“What’s it like out there?” she asked. She walked up beside him, her eyes on the profile of his face. She pressed her hands to the glass, turned her head, looked out. Her heart skipped a beat.

  Spring had frozen. All the flowers, all the delicate green leaves on the trees, all the curling, fragrant vines—everything was encased in ice. The wisteria blossoms outside the window caught the sunlight and glittered. The grass had turned to diamonds.

  Cat’s breath fogged up the glass while the section of window in front of Finn stayed transparent as always.

  Already, the ice that formed along the inside of her apartment had begun to melt. It dripped down the walls and formed glassy pools along the baseboards. Cat hooked her arm into Finn’s and leaned against him.

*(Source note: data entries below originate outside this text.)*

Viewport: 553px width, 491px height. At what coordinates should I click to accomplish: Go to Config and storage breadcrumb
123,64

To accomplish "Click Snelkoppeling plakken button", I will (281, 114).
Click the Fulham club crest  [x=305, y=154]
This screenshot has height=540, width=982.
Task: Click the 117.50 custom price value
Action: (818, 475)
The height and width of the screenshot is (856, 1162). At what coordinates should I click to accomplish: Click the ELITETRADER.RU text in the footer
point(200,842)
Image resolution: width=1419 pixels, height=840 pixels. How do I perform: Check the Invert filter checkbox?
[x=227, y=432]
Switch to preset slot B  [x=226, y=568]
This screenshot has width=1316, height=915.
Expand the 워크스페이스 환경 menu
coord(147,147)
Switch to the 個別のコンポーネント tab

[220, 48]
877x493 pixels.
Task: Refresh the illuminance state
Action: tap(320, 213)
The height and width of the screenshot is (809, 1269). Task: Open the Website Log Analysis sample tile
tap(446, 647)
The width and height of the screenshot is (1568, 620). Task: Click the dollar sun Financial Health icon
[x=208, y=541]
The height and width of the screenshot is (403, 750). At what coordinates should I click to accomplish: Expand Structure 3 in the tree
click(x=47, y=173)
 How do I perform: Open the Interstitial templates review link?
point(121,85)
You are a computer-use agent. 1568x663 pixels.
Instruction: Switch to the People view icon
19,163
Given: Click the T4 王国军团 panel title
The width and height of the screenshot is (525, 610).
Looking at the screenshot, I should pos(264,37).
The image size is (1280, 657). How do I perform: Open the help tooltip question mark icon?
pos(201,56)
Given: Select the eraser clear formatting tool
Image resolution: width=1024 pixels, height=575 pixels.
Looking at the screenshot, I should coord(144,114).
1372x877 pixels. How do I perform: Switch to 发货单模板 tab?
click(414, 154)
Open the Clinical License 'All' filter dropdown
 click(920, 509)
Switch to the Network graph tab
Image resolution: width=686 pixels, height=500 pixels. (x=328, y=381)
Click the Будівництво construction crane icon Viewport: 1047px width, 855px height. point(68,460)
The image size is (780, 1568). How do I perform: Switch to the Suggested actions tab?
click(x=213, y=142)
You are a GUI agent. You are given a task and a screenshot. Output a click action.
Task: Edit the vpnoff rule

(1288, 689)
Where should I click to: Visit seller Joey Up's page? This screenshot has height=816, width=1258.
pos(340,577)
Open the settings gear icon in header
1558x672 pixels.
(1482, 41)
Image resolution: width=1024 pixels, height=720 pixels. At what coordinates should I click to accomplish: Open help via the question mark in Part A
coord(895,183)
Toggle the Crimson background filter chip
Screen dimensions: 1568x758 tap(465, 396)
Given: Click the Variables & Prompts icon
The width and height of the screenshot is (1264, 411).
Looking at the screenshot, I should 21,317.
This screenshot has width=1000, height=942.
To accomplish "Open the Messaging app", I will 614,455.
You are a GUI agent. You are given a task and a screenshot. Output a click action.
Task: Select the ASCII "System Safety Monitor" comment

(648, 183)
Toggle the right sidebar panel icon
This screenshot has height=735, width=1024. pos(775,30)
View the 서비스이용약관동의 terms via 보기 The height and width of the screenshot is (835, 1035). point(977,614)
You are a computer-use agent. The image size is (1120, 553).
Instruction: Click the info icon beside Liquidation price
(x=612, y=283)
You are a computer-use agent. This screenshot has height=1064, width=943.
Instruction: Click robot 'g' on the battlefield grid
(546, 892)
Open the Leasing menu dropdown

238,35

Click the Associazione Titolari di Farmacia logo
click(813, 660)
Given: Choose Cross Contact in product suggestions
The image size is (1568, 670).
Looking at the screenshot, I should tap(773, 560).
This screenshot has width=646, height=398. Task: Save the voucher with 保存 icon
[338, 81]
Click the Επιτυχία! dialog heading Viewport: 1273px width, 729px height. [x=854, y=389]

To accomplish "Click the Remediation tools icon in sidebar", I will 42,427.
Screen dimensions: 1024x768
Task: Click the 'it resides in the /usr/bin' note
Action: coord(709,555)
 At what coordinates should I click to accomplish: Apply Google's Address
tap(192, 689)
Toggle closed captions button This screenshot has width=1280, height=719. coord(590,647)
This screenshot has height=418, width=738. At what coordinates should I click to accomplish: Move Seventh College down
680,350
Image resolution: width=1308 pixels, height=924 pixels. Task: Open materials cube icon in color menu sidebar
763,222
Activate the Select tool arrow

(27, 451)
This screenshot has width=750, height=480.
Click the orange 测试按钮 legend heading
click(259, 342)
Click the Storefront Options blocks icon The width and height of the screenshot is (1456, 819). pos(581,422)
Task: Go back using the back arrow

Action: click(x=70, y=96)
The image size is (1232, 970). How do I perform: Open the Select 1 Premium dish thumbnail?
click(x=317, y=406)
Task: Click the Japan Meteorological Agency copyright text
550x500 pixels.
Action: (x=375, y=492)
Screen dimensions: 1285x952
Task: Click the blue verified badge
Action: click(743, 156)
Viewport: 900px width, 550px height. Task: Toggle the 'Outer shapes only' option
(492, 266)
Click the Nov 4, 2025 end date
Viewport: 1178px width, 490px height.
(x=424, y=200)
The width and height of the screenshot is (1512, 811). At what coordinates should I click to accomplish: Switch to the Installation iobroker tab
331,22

  Someone knocked on the front door. “Ignore it,” Cat said.

  More thumping. The house’s frozen walls rattled. Cat’s comm slate trilled from the table beside her bed. She picked it up, saw the backlit picture of Richard. “Shit,” she said softly.

  “Should I leave?” Finn was staring at her. The soft silver light brought out the shimmery highlights in his hair.

  “It’s just . . . It’s Richard.”

  Finn turned back to the window. “Oh,” he said. “I see.”

  A twinge of guilt twisted through Cat’s belly. But then Finn glanced at her, and his face was calm and dispassionate. Not jealous at all. She told herself he didn’t mind.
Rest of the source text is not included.